* [WHAT TO DO]
(A) Answer these questions using the speech about war and ISIS, one answer per line:
(i) What does the speaker give the family?
(ii) In the speaker's Army days, what two things did the enemy have?
(iii) Which group does the speaker say seems worse than al Qaeda?
(B) From the speech about war and ISIS, extract the passage from "Now, it wasn't" up to and including "deal with Syria.".

There is no financial sacrifice being made, no tax put on the war, and 
people think that people are volunteering to put themselves in danger. 
Well, the families don't always feel the same way about it. And I have 
been involved in being a part of getting citizenship for people who 
have come to this country and enlisted and fought and died for this 
country, and I give the family a little flag.
  Now, it wasn't too long ago that America was under the impression 
that enough is enough. We have lost. We have sacrificed enough. We have 
got to get Iraq on its feet, help stabilize the government, and then we 
will get on and deal with Syria.
  Now, in the old days, when I was in the Army, we knew who the enemy 
was. They had uniforms. They had flags. But as I understand, the fluid 
situation that came to our intelligence during the recent recess, it 
seems as though ISIS is worse than al Qaeda and all the other evil 
terrorists that we have been involved with and that now some of them 
have acquired weapons that we have given to some of the Arab cults that 
were our friends, but somehow the weapons have been taken and are in 
the hands of people that I am not certain which ones are our friends.

* [AVAILABLE DATA]
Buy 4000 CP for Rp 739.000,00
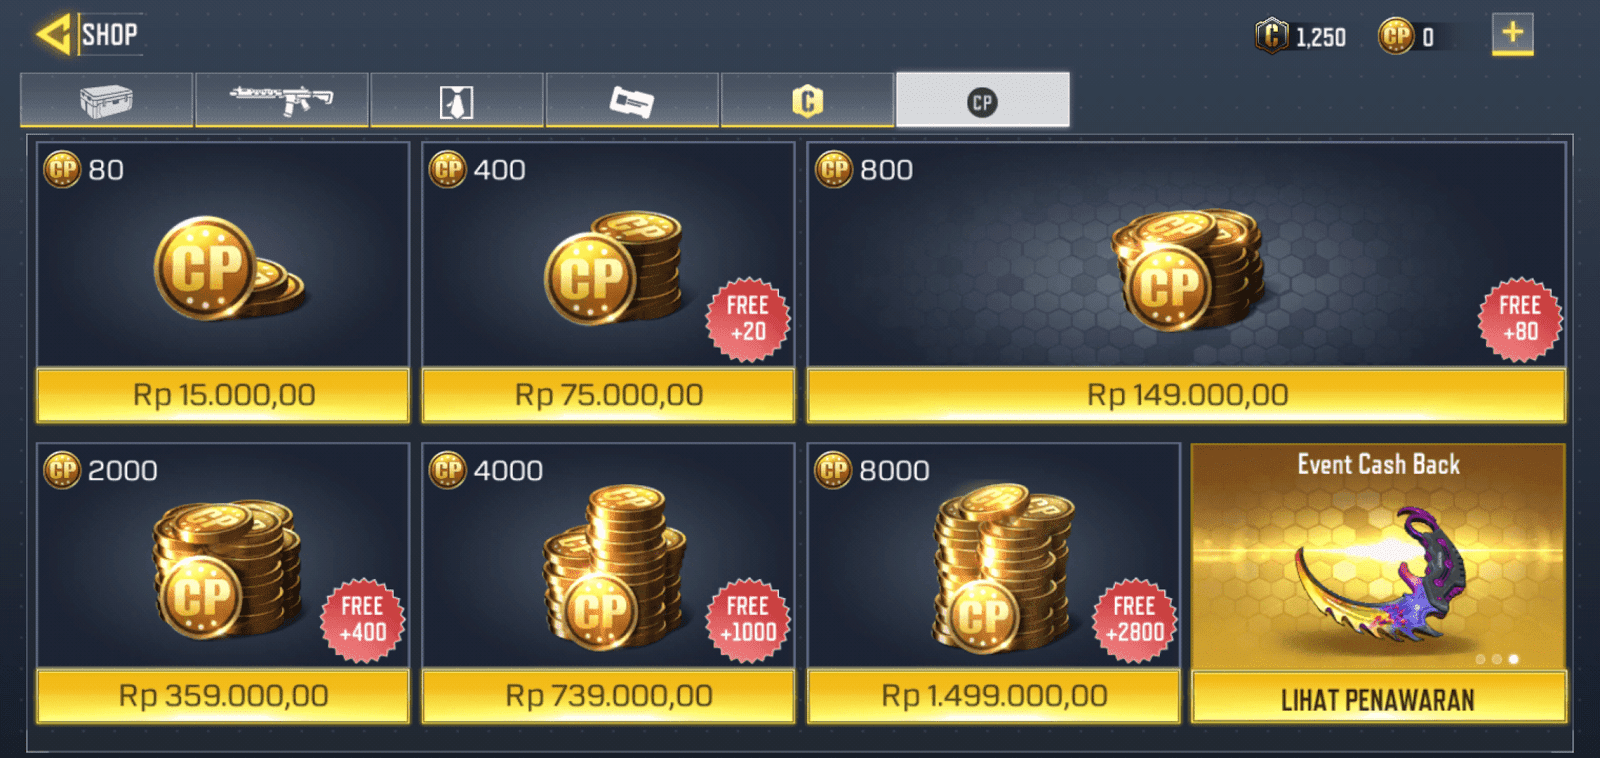This screenshot has height=758, width=1600. [608, 696]
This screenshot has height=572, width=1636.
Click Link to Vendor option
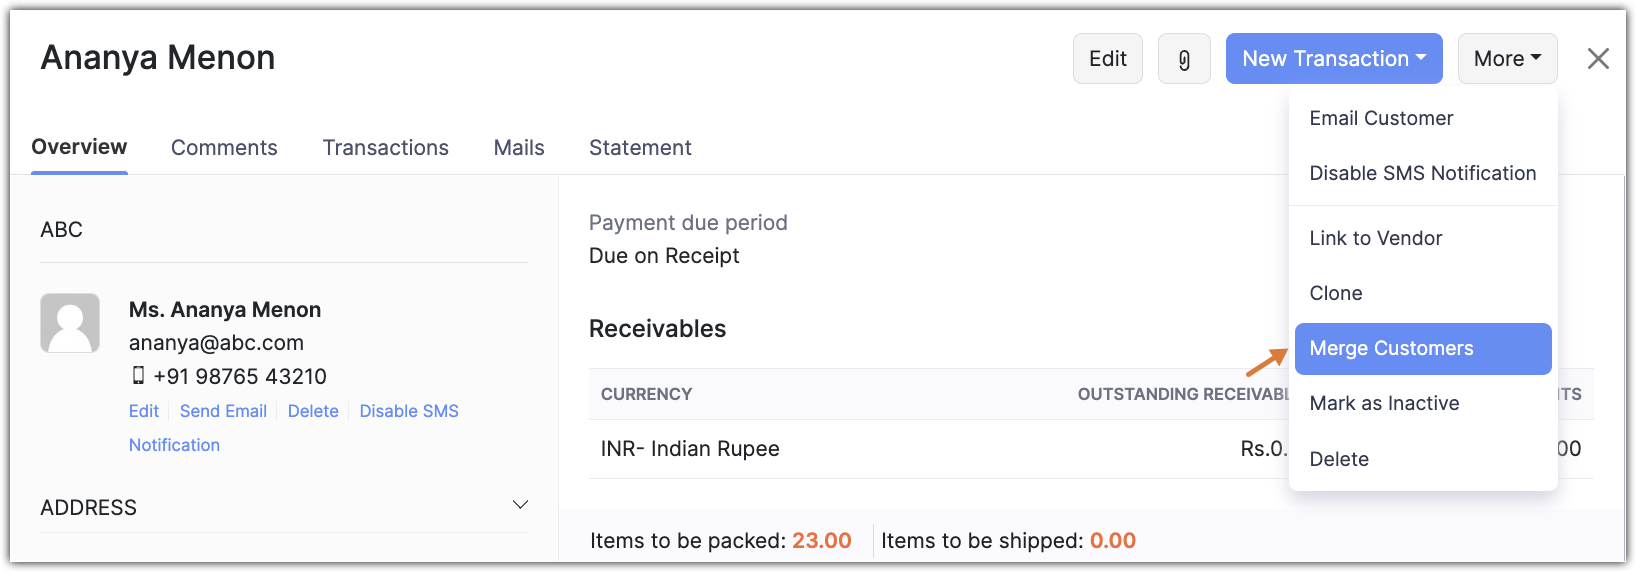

* [TASK-BY-TASK ANSWERS]
(A)
(i) A little flag.
(ii) Uniforms and flags.
(iii) ISIS.

(B)
Now, it wasn't too long ago that America was under the impression 
that enough is enough. We have lost. We have sacrificed enough. We have 
got to get Iraq on its feet, help stabilize the government, and then we 
will get on and deal with Syria.